Chief Executive of Build One South Africa
- Incumbent
- Assumed office 24 September 2022
- Leader: Mmusi Maimane
- Preceded by: Party founded

Personal details
- Born: 19 January 1978 (age 48) King William's Town, Eastern Cape, South Africa
- Party: Build One South Africa (2022–present)
- Other political affiliations: Agang South Africa (2013–2014)
- Parent(s): Steve Biko Mamphela Ramphele
- Education: University of Cape Town (BA) Georgetown University (MS)
- Occupation: Businessman; investment banker; philanthropist; politician; activist;

= Hlumelo Biko =

South African businessman (born 1978)

Hlumelo Biko (born 19 January 1978) is a South African businessman and investment banker. He is the son of Steve Biko and Mamphela Ramphele.

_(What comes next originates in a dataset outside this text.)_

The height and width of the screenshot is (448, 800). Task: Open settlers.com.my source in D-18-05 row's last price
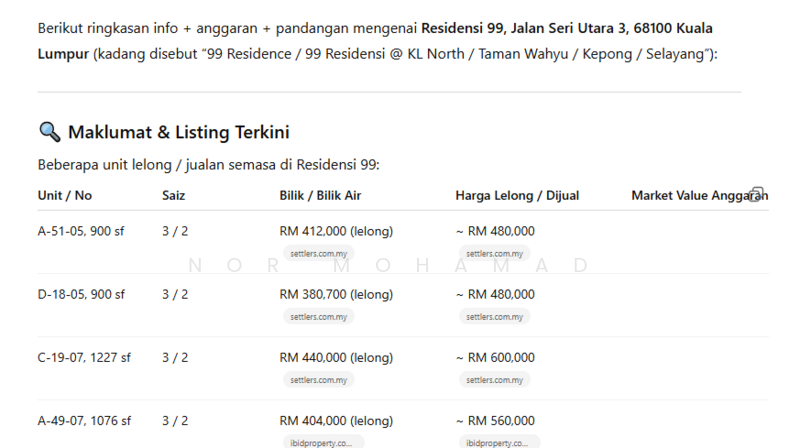[494, 317]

==Early life and education==
His mother Ramphele was five months pregnant with him when she learned that Steve Biko, with whom she was having an affair, had been killed in police custody. She named him Hlumelo because it means "the shoot of a tree" in the Xhosa language.

Biko holds a B.A. in history and politics from the University of Cape Town, and a master of science in International Business Government Relationships degree from Georgetown University.

==Career==
Biko worked for the World Bank in Washington, D.C., in 1998 .

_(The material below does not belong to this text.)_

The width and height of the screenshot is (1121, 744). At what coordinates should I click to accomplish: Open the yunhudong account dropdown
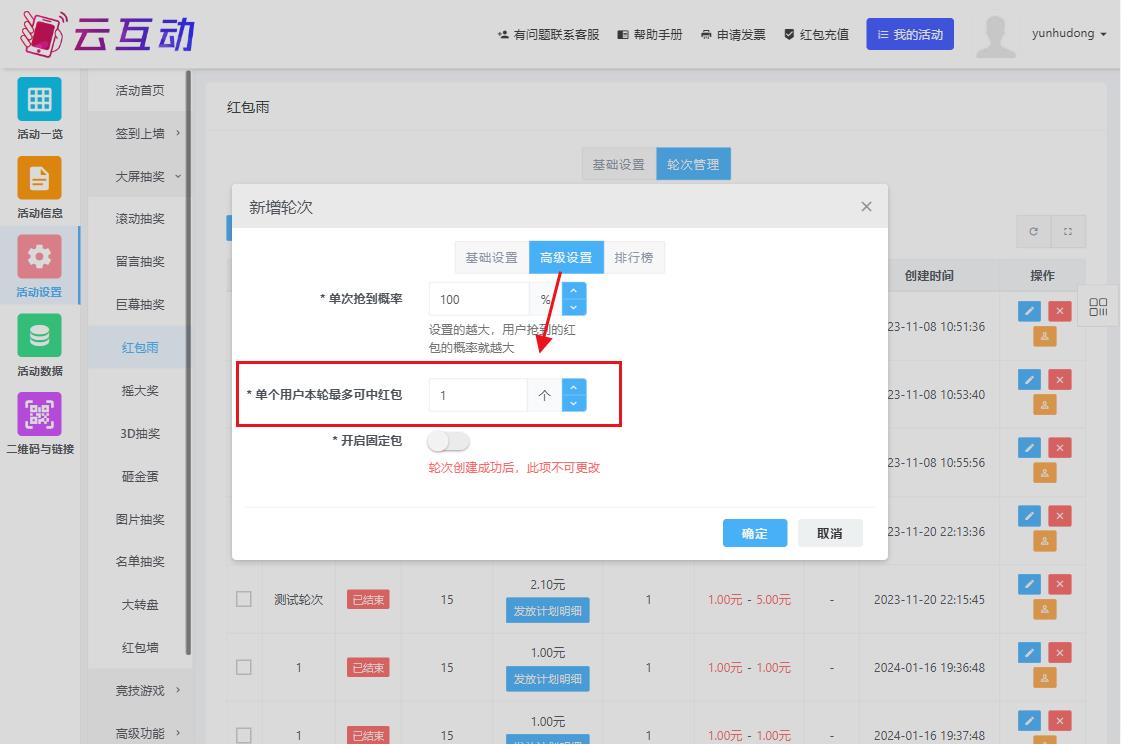pos(1068,33)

Biko and Ramphele co-founded Circle Capital, an investment company, in 2005. Biko was the CEO of Circle Capital. In 2008, Bespoke Magazine called him "the driving force behind a multi-million rand black empowerment company... one of South Africa's most intriguing empowerment vehicles." in a failed business venture where Biko was the Chairperson and a colleague and friend Clive Rugara, Circle line food group faced lawsuits from suppliers and former employees for non payment . Financial challenges and “poor trading conditions ” forced Circle Food Group to close their doors.

==Philanthropy==
In parallel with a successful 13-year career as a venture capitalist, he is also a philanthropist, currently serving as vice-chairman of the Baxter Theatre, supporting budding small and medium enterprises as a board member of Endeavor offering mentorship and advice to a number of South African entrepreneurs, and supporting access to education through institutions like Kommunity Group Projects, the University of Cape Town and African Schools for Excellence.

==Private life==
In early January 2018, he was arrested on charges of assault related to domestic violence against his wife. The charges were later dropped and the couple divorced.